St. Ingbert. Ein ereignisreiches Wochenende liegt hinter der Feuerwehr St. Ingbert. Nach einem bereits belastenden Einsatzgeschehen rund um die Hexennacht waren die ehrenamtlichen Kräfte auch an den folgenden Tagen mehrfach gefordert.
Freitag, 1. Mai: Vegetationsbrand und Personenrettung
Gegen 15:30 Uhr wurde die Feuerwehr Oberwürzbach zu einem Vegetationsbrand oberhalb von Oberwürzbach im Bereich Römerweg alarmiert. Vor Ort brannten mehrere kleinere Flächen. Die Einsatzkräfte konnten die Brandstellen zügig mit zwei C-Strahlrohren ablöschen und eine weitere Ausbreitung verhindern.
Am frühen Abend gegen 19:00 Uhr folgte der nächste Einsatz in der Südstraße. Eine Person befand sich in einer Notlage auf einem Balkon. Die Feuerwehr verschaffte sich Zugang zur Wohnung und brachte die betroffene Person sicher in Obhut.
Samstag, 2. Mai: Brandmeldeanlage ausgelöst
Am Samstag, gegen 15:45 Uhr, wurde die Drehleiter der Feuerwehr St. Ingbert zur Unterstützung nach Spiesen alarmiert. In einer Betreuungseinrichtung hatte eine Brandmeldeanlage ausgelöst. Nach Erkundung konnte jedoch schnell Entwarnung gegeben werden: Weder Rauch noch Feuer waren feststellbar. Der Einsatz wurde daraufhin beendet.
Sonntag, 3. Mai: Schwerer Verkehrsunfall auf der L244
Am Sonntagabend gegen 19:45 Uhr kam es auf der L244 zwischen St. Ingbert und Schnappach zu einem schweren Verkehrsunfall. Ein Pkw war von der Fahrbahn abgekommen und in einen Graben geraten. Beim Eintreffen der Einsatzkräfte war jedoch keine Person am Fahrzeug anzutreffen. Zudem war unklar, wie viele Personen sich ursprünglich im Fahrzeug befunden hatten.
Die Feuerwehr Sulzbach übernahm die Sicherung des Unfallfahrzeugs sowie die Personensuche mittels Fußtrupps.
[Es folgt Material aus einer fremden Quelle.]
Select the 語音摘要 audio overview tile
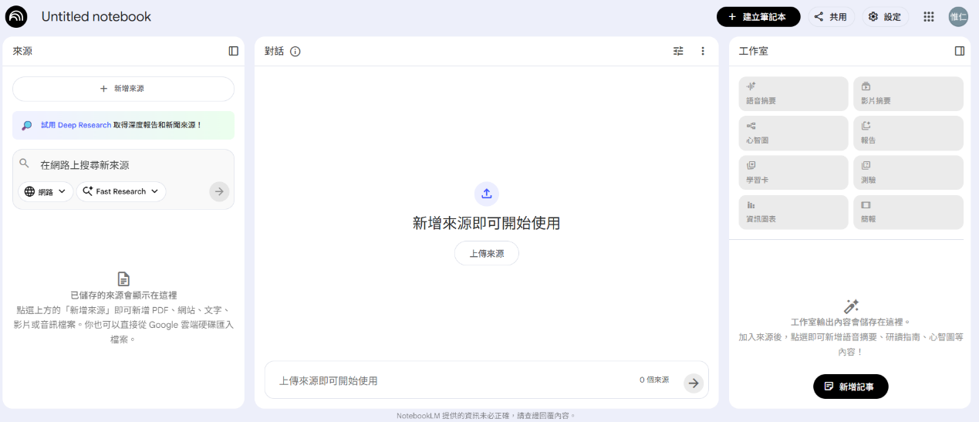The image size is (979, 422). pos(793,93)
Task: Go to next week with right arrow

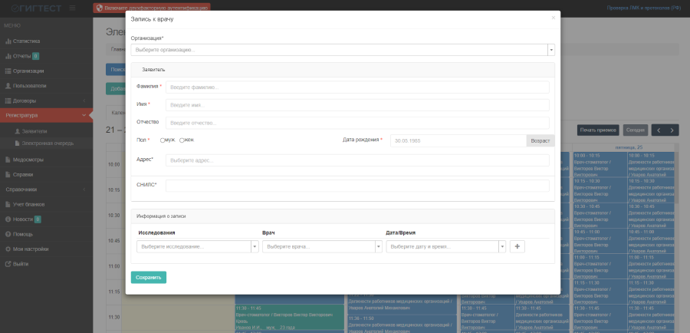Action: tap(672, 130)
Die Feuerwehr St. Ingbert unterstützte die Suche mit zwei Drohnen und Wärmebildtechnologie sowie einem UTV (Utility Task Vehicle). Trotz intensiver Maßnahmen konnte keine Person aufgefunden werden.
Die Polizei hat die weiteren Ermittlungen übernommen. Während des Einsatzes war die Landstraße voll gesperrt.